This is SOLID advice.

You also need to be able to quickly identify what controls on a machine do what. You should have a pretty good guess after 30 seconds, even if the labels are worn.

If they are watching you, touch each control and say out loud what it does. It will show you know your stuff and will help you to commit to memory when you need to make an adjustment quickly.


----------



## BProsser (Dec 13, 2013)

My brother is the business agent for the Plumbers and Steamfitters Local 166 in Fort Wayne, Indiana I don't know you so you should not use me as a reference, but I do know that they are receiving resumes right now. Google them for contact information and give them a call. You seem to be at the age and experience level that they like. It is a five year program and you will have the equivalent of a baccalaureate degree in industrial arts. Can't hurt and good luck!


----------



## readytogo (Apr 6, 2013)

GrinnanBarrett said:


> I see no problem for anyone here to say they need work. The difference between Preppers and the outside world is Preppers do not wait for someone to help them. They seek out solutions. I try to help my friends who are out of work all the time. That is what FRIENDS are really about. As my mother told me when I was a kid, "You will find out who your friends really are when you are down."
> 
> GB


Oh ,the wisdom of our parents never seem to stop, in many languages all over the world and yet many today can`t recall any of it ,GB is good to remember our elders quotes, God Bless Them All.


----------



## crabapple (Jan 1, 2012)

If you can get on as a mechanic, with the skills you have then you could work your way into a welding job. At least that is what I did.
You can pick up ideals on basic tools & work from youtube for Blacksmithing, but to learn you will need a shop or school, maybe a camp or a simi retire smith who needs the help & a strong back.
Good Luck.


----------



## ArizonaJake (Dec 17, 2012)

Trial and error trial and error. I have been tinkering around with blacksmithing for a while now just making some simple flint strikers, but its not as simple as one would think but the key for me is practice. Oh and a anvil you need one no way around it i made my own from a rail road rail but that took a while to get it tempered just right i have sence picked up a 250 lb anvil there not cheep

Sent from my SPH-D710 using Survival Forum mobile app


----------



## Dakine (Sep 4, 2012)

JLJohnsonUSNRet said:


> You are absolutely correct about forge welding, my error in not including that. Blacksmithing is a skill that has always fascinated me and years ago I learned just enough that it is not only a skill but an art form. I would love to learn more and find someone in the San Diego North County Coastal area who is not only a blacksmith, but wouldn't ins teaching an old sailor some new tricks.
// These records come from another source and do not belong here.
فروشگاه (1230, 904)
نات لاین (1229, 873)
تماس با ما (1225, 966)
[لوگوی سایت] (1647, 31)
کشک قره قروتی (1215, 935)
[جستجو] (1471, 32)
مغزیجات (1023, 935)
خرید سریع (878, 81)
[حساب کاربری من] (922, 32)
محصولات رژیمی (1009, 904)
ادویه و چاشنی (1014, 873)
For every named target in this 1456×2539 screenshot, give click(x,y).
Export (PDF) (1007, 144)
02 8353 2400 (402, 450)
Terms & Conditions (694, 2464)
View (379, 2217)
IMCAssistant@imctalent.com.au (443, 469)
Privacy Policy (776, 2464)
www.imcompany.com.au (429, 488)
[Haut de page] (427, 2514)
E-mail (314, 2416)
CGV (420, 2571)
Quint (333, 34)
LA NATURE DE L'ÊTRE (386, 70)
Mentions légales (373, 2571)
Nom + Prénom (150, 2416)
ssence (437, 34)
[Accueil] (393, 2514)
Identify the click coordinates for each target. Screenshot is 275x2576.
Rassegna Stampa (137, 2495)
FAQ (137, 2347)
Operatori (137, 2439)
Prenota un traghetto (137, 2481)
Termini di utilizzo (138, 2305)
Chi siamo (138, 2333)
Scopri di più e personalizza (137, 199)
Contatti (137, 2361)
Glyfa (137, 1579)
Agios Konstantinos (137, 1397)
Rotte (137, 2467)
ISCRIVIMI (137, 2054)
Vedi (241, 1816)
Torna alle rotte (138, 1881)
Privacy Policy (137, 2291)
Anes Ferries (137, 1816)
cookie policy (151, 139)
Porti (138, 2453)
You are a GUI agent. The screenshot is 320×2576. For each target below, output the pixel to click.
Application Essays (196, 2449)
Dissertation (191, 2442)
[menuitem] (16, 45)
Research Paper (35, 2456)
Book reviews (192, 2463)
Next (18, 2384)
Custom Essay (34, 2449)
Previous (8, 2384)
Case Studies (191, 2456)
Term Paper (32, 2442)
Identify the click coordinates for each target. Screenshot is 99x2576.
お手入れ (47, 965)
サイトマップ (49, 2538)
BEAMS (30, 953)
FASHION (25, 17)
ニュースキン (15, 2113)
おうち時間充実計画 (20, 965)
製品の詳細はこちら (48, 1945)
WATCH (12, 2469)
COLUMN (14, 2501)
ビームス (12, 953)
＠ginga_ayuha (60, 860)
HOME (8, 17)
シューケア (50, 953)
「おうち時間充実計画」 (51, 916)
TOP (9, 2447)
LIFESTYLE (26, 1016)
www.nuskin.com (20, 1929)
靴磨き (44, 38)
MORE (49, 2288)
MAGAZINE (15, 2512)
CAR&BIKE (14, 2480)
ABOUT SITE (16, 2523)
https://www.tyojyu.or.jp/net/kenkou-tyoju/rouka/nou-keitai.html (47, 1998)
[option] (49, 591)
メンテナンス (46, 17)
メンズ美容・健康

OH SNAP!!!!! I'm in the same area, and I would really like to be there too!!!! anyone with that kind of knowledge willing to share it, please expect a willing student, I'll chop the wood for the fire, I'll sit there working the bellow, I'll swing a hammer at a chunk of iron just so I learn what sound it should it make, what it should feel like or just so I get used to doing it!


----------